Furthermore, fuel injection nozzles for pre-injection and main injection are known, in which a storage space opened at the end of a pre-injection stroke of the valve needle is formed between two guide sections of the valve needle arranged at an axial distance from one another in the bore in the nozzle housing that guides the valve needle (DE-B 1 751 080 ). With this arrangement, the swallowing capacity of the storage space, which is based solely on the compressibility of the fuel, is low and, moreover, the forces exerted by the fuel in the storage space on the valve needle cancel each other out, so that a fuel pressure jump does not occur at the transition to the main injection phase.

In addition, fuel injection nozzles are known in which, for the initial throttling of the fuel throughput, a fuel storage space is arranged between the valve needle and closing spring and is continuously connected to the fuel supply line via a throttle (DE-A 2032484). The closing spring engages a piston member delimiting the storage space on one end face, which, in the closed position of the valve needle with an axial extension ensuring a minimum size of the storage space, rests on a piston member rigidly connected to the valve needle, which delimits the storage space on the other end face.

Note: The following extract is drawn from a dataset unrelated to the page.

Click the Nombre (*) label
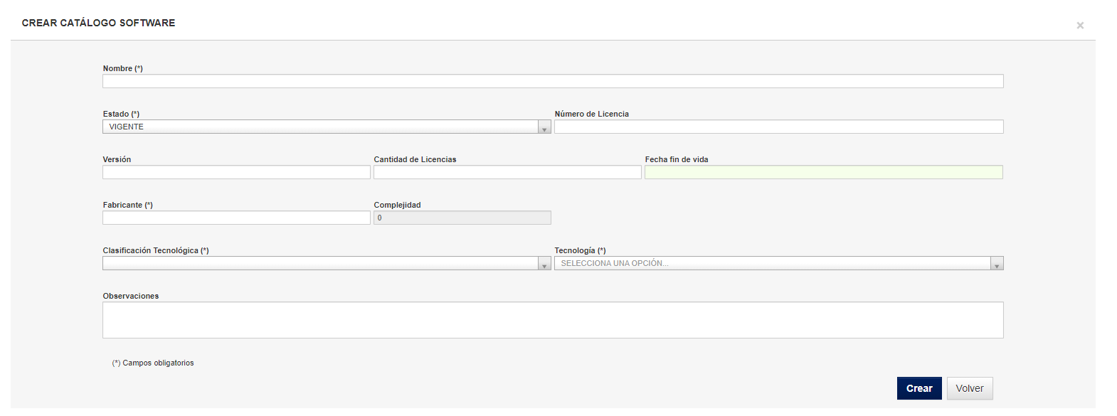Viewport: 1117px width, 416px height. (123, 68)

At the beginning of an injection stroke, fuel flows into the storage space via the throttle and lifts both piston members apart, after which the closing spring force is transferred hydraulically to the valve needle via the fuel cushion in the storage space. This version requires careful coordination of the parts and, if necessary, speed-dependent control of the throttle if the desired effect is to occur in the entire working area of the machine.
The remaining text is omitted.